Please output every line of the material as it stands, without the pictures.

• _Supplied data_:

※ ※ ※

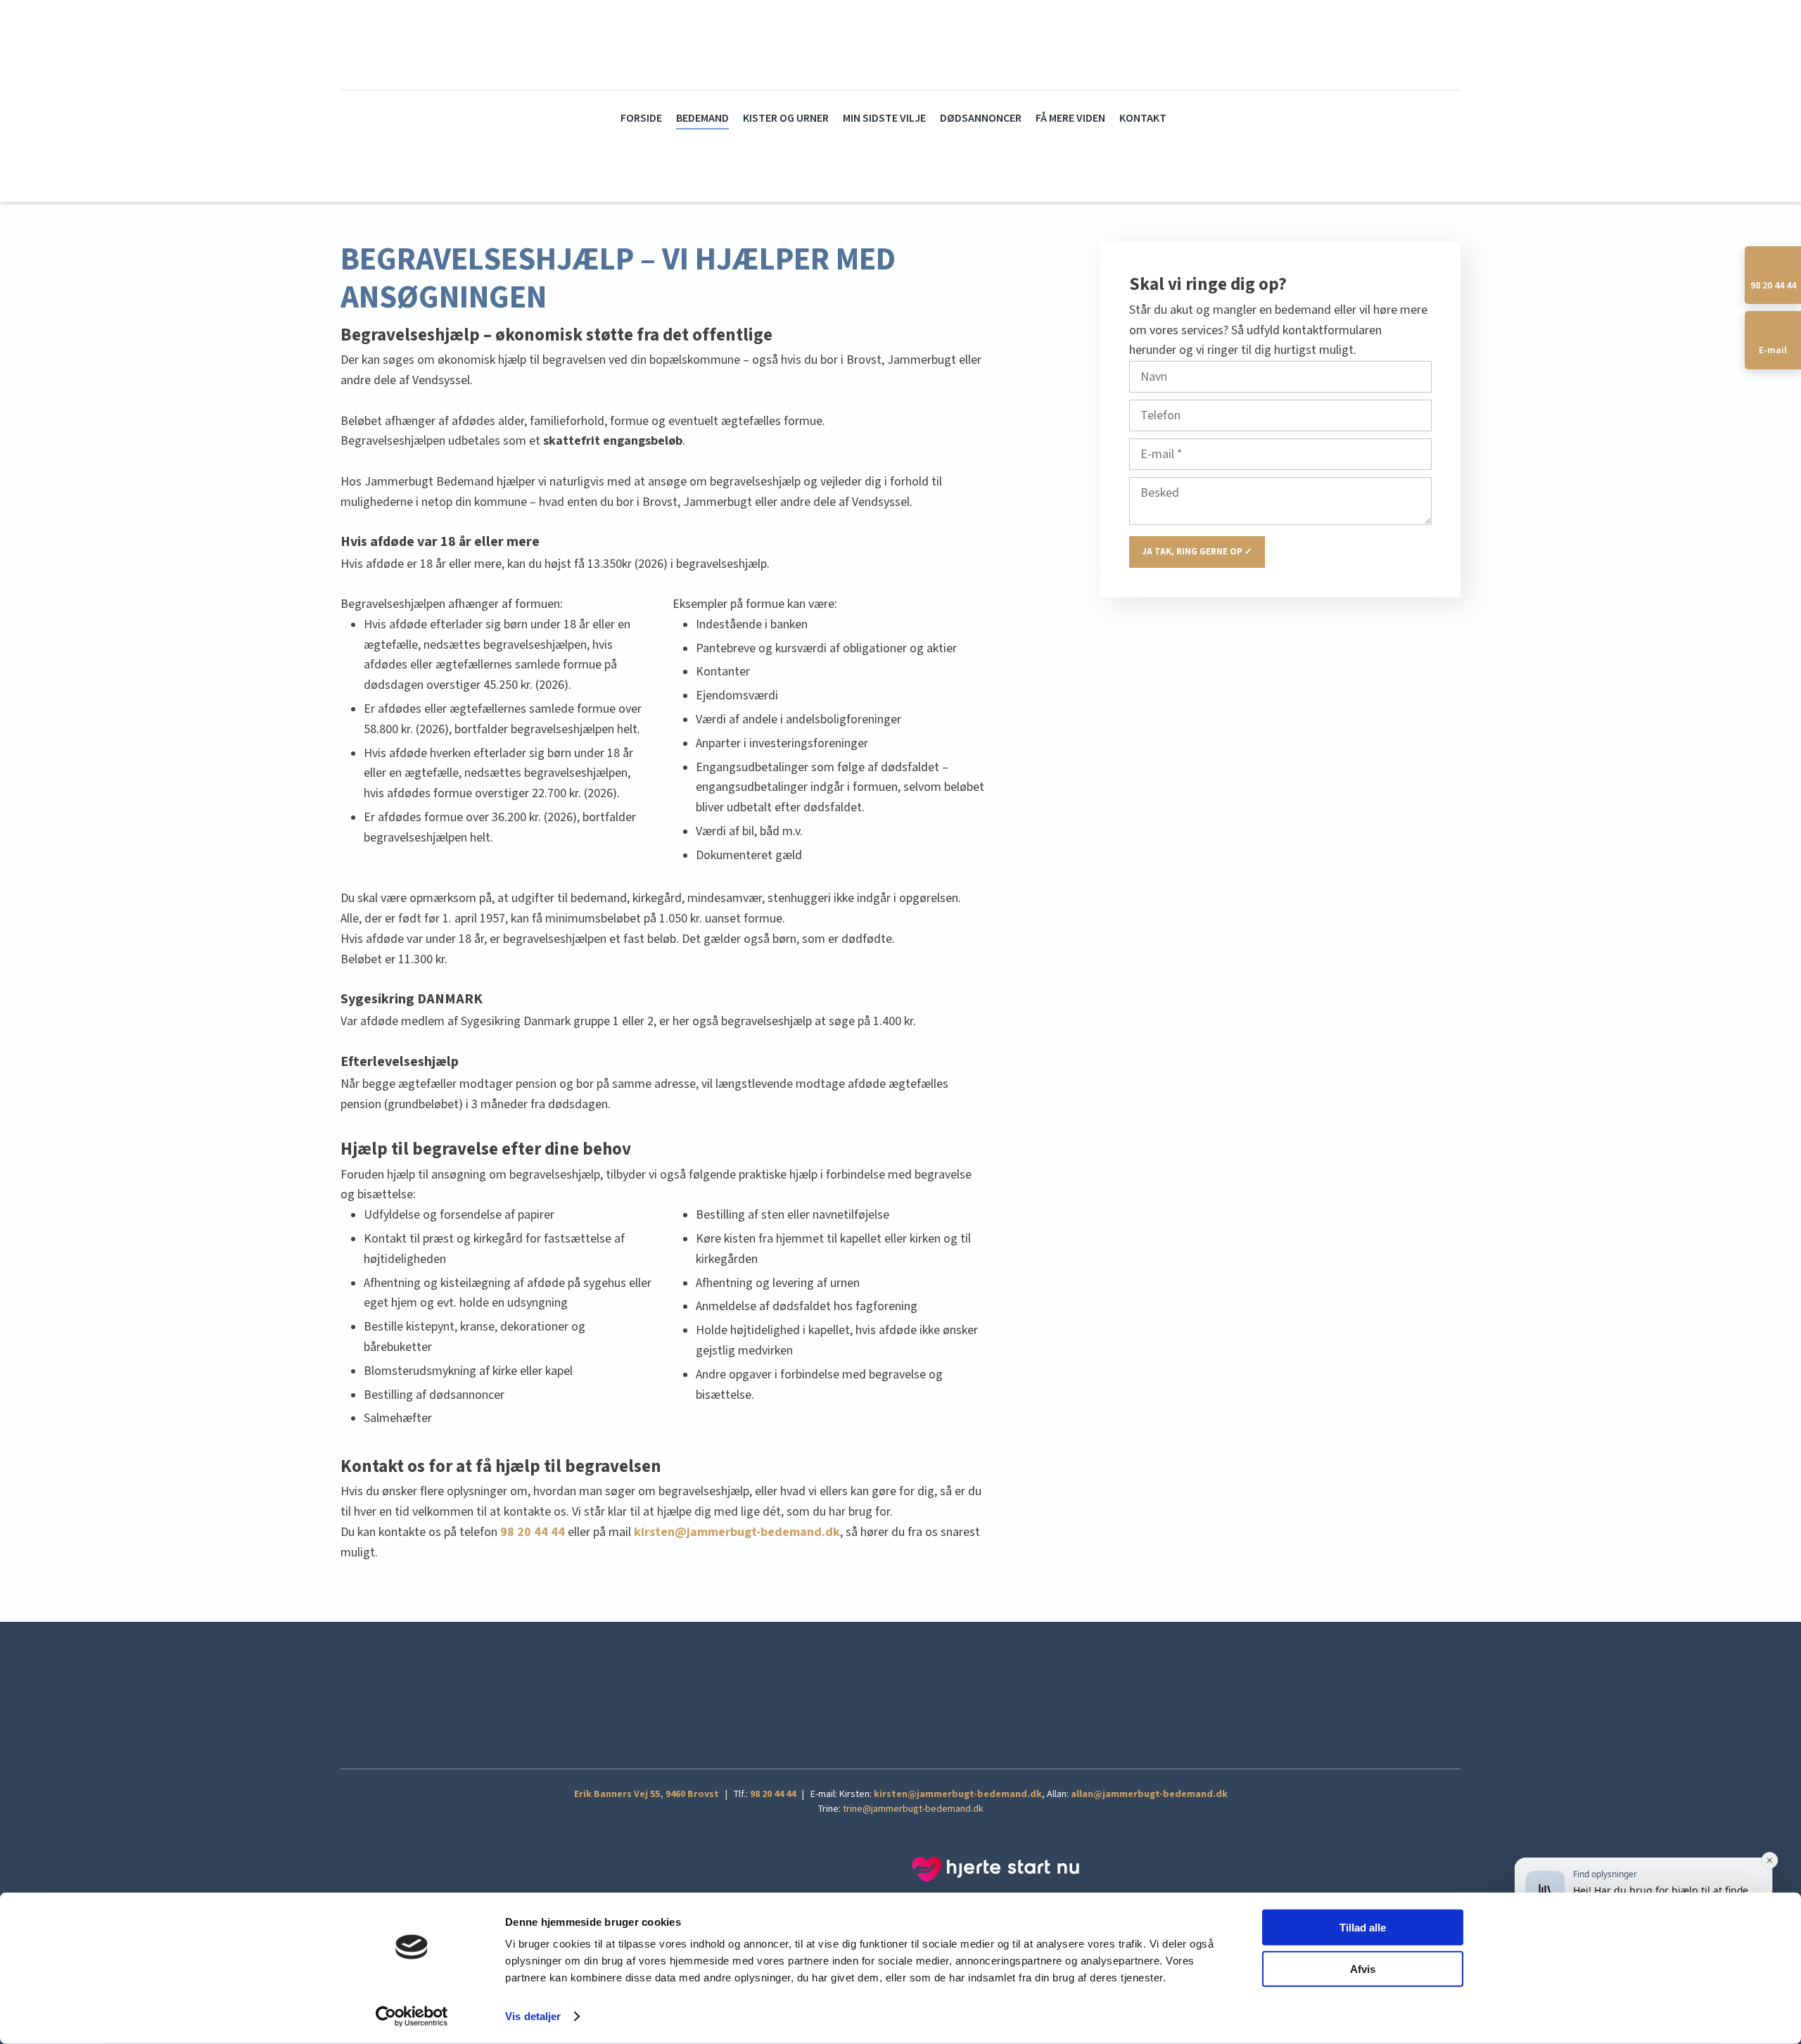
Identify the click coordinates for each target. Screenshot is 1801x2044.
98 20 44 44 (773, 1794)
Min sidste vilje (884, 118)
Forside (641, 118)
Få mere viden (1070, 118)
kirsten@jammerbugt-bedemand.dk (958, 1794)
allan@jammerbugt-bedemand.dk (1149, 1794)
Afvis (1362, 1968)
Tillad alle (1362, 1928)
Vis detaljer (533, 2016)
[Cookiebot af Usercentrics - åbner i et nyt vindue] (411, 2016)
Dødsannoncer (981, 118)
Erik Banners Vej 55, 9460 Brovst (646, 1794)
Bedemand (702, 118)
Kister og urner (786, 118)
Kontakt (1142, 118)
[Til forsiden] (876, 44)
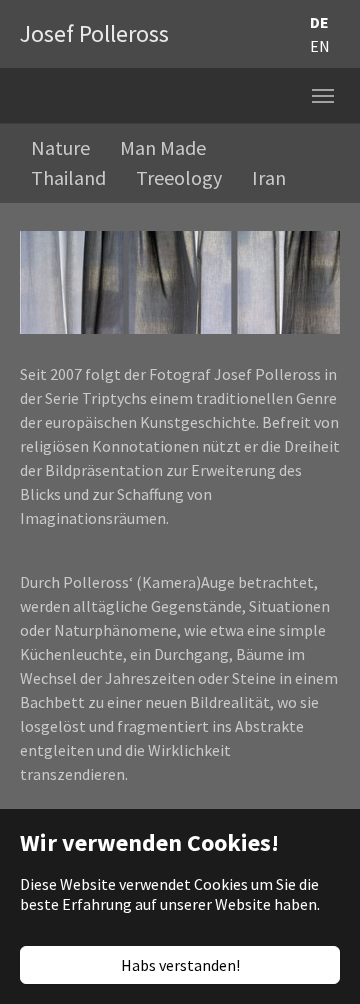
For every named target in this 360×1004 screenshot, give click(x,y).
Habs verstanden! (180, 965)
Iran (269, 177)
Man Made (163, 147)
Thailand (68, 177)
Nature (60, 147)
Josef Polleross (94, 33)
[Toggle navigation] (323, 96)
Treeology (179, 177)
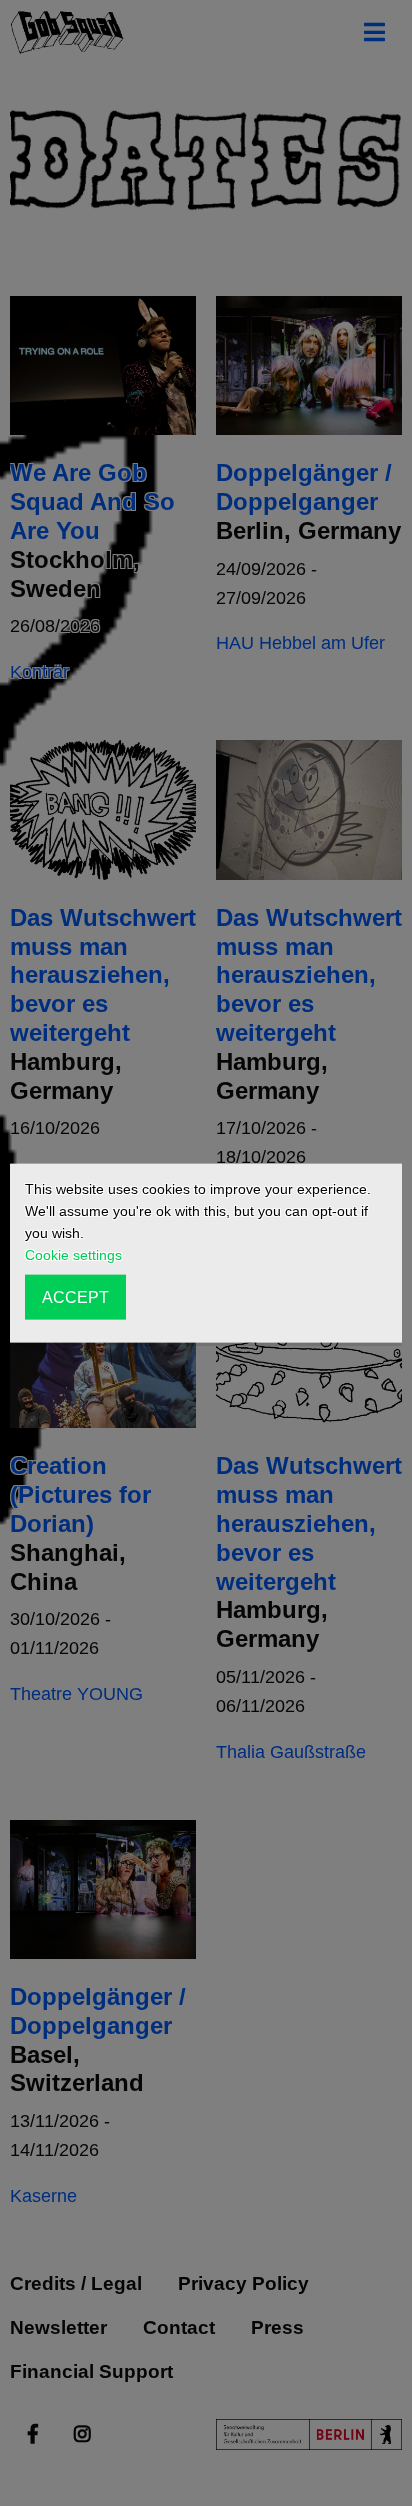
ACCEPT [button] (75, 1297)
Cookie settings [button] (73, 1255)
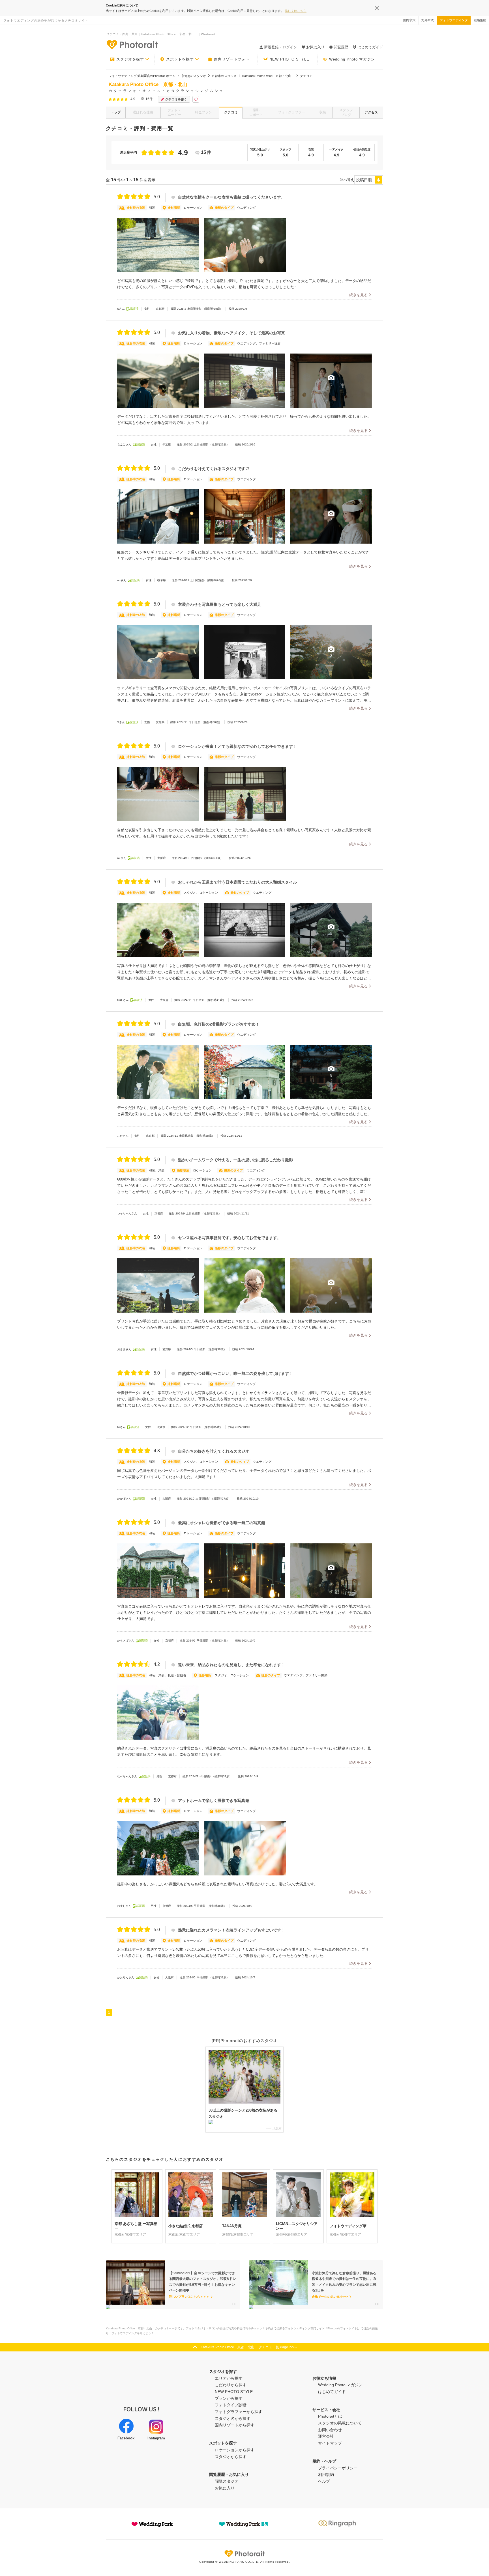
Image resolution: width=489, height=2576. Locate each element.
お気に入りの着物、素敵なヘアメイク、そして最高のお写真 (231, 333)
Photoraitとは (330, 2416)
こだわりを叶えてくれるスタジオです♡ (213, 469)
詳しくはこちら (295, 10)
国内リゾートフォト (232, 59)
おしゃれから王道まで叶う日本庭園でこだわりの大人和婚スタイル (237, 882)
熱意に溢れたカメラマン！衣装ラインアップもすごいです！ (231, 1930)
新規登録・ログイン (280, 47)
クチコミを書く (176, 99)
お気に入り (225, 2488)
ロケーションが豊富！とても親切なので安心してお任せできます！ (237, 746)
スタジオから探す (230, 2456)
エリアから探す (229, 2378)
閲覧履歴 (341, 47)
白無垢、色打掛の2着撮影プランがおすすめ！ (218, 1024)
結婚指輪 (480, 20)
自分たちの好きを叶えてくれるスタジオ (213, 1451)
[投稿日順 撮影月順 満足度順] (368, 179)
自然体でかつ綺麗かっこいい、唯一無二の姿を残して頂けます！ (235, 1373)
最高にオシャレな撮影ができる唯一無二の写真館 (221, 1523)
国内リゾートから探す (234, 2425)
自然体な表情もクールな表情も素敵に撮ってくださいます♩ (231, 197)
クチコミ (231, 112)
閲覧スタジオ (227, 2481)
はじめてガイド (370, 47)
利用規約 (326, 2474)
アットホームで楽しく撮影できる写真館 (213, 1801)
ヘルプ (324, 2481)
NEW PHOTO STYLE (289, 59)
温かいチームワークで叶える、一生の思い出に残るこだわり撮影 (235, 1160)
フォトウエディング (454, 20)
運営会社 (326, 2436)
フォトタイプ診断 (230, 2405)
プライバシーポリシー (338, 2468)
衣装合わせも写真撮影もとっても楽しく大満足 (219, 604)
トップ (116, 112)
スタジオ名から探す (232, 2418)
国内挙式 (409, 20)
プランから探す (229, 2398)
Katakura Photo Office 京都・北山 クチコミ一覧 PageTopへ (249, 2347)
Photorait (244, 2553)
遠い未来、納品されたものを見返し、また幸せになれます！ (231, 1665)
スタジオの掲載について (340, 2423)
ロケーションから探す (234, 2450)
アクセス (371, 112)
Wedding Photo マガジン (352, 59)
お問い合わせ (330, 2430)
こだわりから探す (230, 2385)
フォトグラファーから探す (238, 2411)
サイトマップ (330, 2443)
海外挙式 (427, 20)
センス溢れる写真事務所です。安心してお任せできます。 (229, 1238)
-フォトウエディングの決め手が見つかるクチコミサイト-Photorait (132, 44)
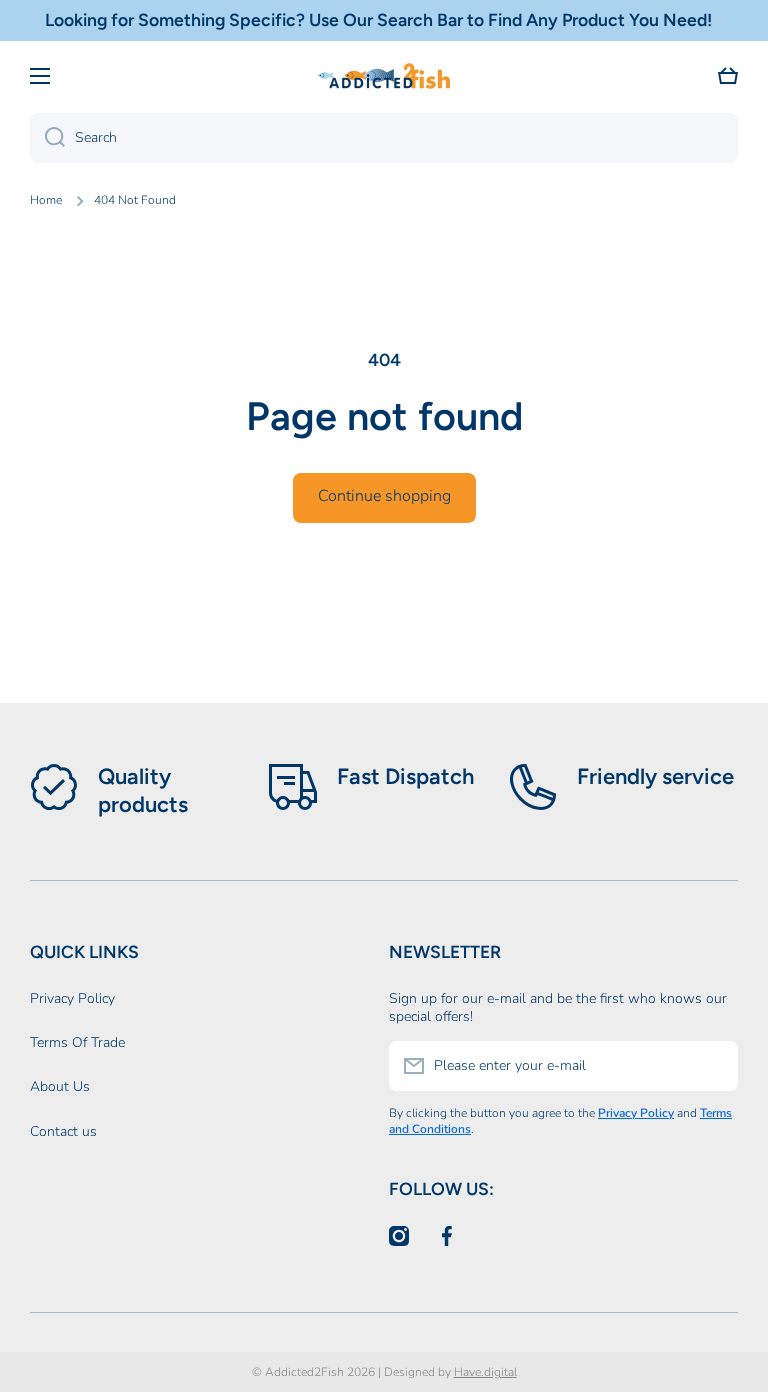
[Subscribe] (713, 1066)
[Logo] (384, 76)
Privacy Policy (72, 998)
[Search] (47, 138)
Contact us (63, 1131)
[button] (728, 76)
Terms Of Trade (77, 1042)
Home (46, 200)
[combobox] (384, 138)
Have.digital (485, 1372)
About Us (60, 1086)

※ ※ ※

• _Task output_:
Identify the click coordinates for each target. Screenshot is 1801x2044.
98 20 44 44 (773, 1794)
Min sidste vilje (884, 118)
Forside (641, 118)
Få mere viden (1070, 118)
kirsten@jammerbugt-bedemand.dk (958, 1794)
allan@jammerbugt-bedemand.dk (1149, 1794)
Afvis (1362, 1968)
Tillad alle (1362, 1928)
Vis detaljer (533, 2016)
[Cookiebot af Usercentrics - åbner i et nyt vindue] (411, 2016)
Dødsannoncer (981, 118)
Erik Banners Vej 55, 9460 Brovst (646, 1794)
Bedemand (702, 118)
Kister og urner (786, 118)
Kontakt (1142, 118)
[Til forsiden] (876, 44)
For every named target in this 360×1004 screenshot, give click(x,y).
Habs verstanden! (180, 965)
Iran (269, 177)
Man Made (163, 147)
Thailand (68, 177)
Nature (60, 147)
Josef Polleross (94, 33)
[Toggle navigation] (323, 96)
Treeology (179, 177)
ACCEPT [button] (75, 1297)
Cookie settings [button] (73, 1255)
Image resolution: width=489, height=2576. Locate each element.
お気に入りの着物、素敵なヘアメイク、そして最高のお写真 (231, 333)
Photoraitとは (330, 2416)
こだわりを叶えてくれるスタジオです♡ (213, 469)
詳しくはこちら (295, 10)
国内リゾートフォト (232, 59)
おしゃれから王道まで叶う日本庭園でこだわりの大人和婚スタイル (237, 882)
熱意に溢れたカメラマン！衣装ラインアップもすごいです！ (231, 1930)
新規登録・ログイン (280, 47)
クチコミを書く (176, 99)
お気に入り (225, 2488)
ロケーションが豊富！とても親切なので安心してお任せできます！ (237, 746)
スタジオから探す (230, 2456)
エリアから探す (229, 2378)
閲覧履歴 (341, 47)
白無垢、色打掛の2着撮影プランがおすすめ！ (218, 1024)
結婚指輪 (480, 20)
自分たちの好きを叶えてくれるスタジオ (213, 1451)
[投稿日順 撮影月順 満足度順] (368, 179)
自然体でかつ綺麗かっこいい、唯一無二の姿を残して頂けます！ (235, 1373)
最高にオシャレな撮影ができる唯一無二の写真館 (221, 1523)
国内リゾートから探す (234, 2425)
自然体な表情もクールな表情も素敵に撮ってくださいます♩ (231, 197)
クチコミ (231, 112)
閲覧スタジオ (227, 2481)
はじめてガイド (370, 47)
利用規約 (326, 2474)
アットホームで楽しく撮影できる写真館 (213, 1801)
ヘルプ (324, 2481)
NEW PHOTO STYLE (289, 59)
温かいチームワークで叶える、一生の思い出に残るこだわり撮影 (235, 1160)
フォトウエディング (454, 20)
運営会社 (326, 2436)
フォトタイプ診断 (230, 2405)
プライバシーポリシー (338, 2468)
衣装合わせも写真撮影もとっても楽しく大満足 (219, 604)
トップ (116, 112)
スタジオ名から探す (232, 2418)
国内挙式 (409, 20)
プランから探す (229, 2398)
Katakura Photo Office 京都・北山 クチコミ一覧 PageTopへ (249, 2347)
Photorait (244, 2553)
遠い未来、納品されたものを見返し、また幸せになれます！ (231, 1665)
スタジオの掲載について (340, 2423)
ロケーションから探す (234, 2450)
アクセス (371, 112)
Wedding Photo マガジン (352, 59)
お問い合わせ (330, 2430)
こだわりから探す (230, 2385)
フォトグラファーから探す (238, 2411)
サイトマップ (330, 2443)
海外挙式 (427, 20)
センス溢れる写真事務所です。安心してお任せできます。 (229, 1238)
-フォトウエディングの決め手が見つかるクチコミサイト-Photorait (132, 44)
[Subscribe] (713, 1066)
[Logo] (384, 76)
Privacy Policy (72, 998)
[Search] (47, 138)
Contact us (63, 1131)
[button] (728, 76)
Terms Of Trade (77, 1042)
Home (46, 200)
[combobox] (384, 138)
Have.digital (485, 1372)
About Us (60, 1086)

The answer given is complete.